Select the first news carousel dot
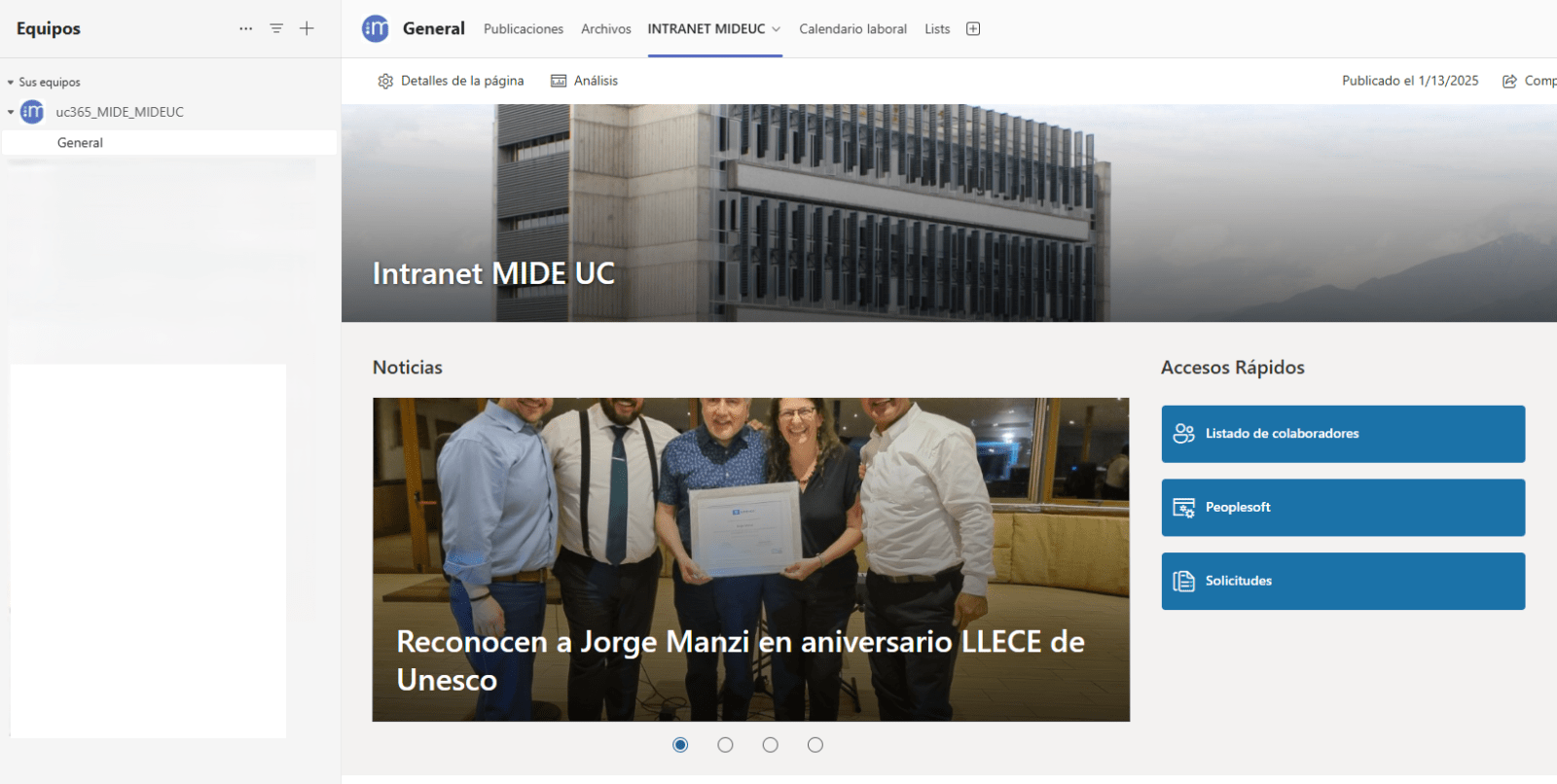1557x784 pixels. 680,745
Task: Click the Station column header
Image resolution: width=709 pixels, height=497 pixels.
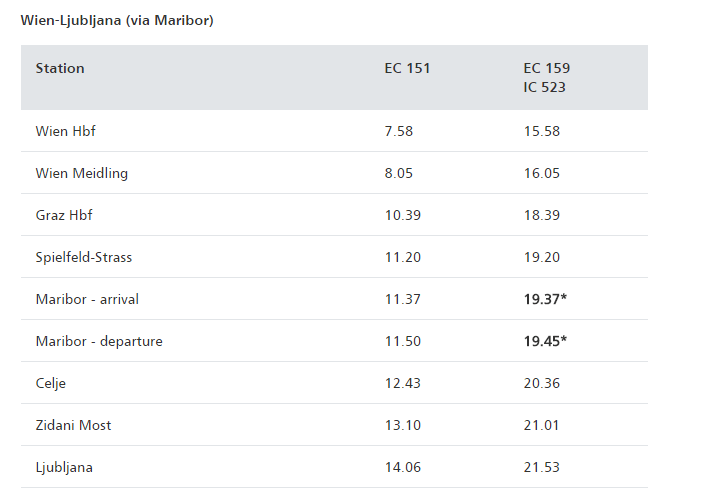Action: pos(60,69)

________________

__Directions for this task__. Begin with the line holding "Task: Click the Station column header" and end with the last line of the listing. Reproduce each of those lines exactly, and leave every picture out.

__Result of this exercise__.
Task: Click the Station column header
Image resolution: width=709 pixels, height=497 pixels.
Action: pos(60,69)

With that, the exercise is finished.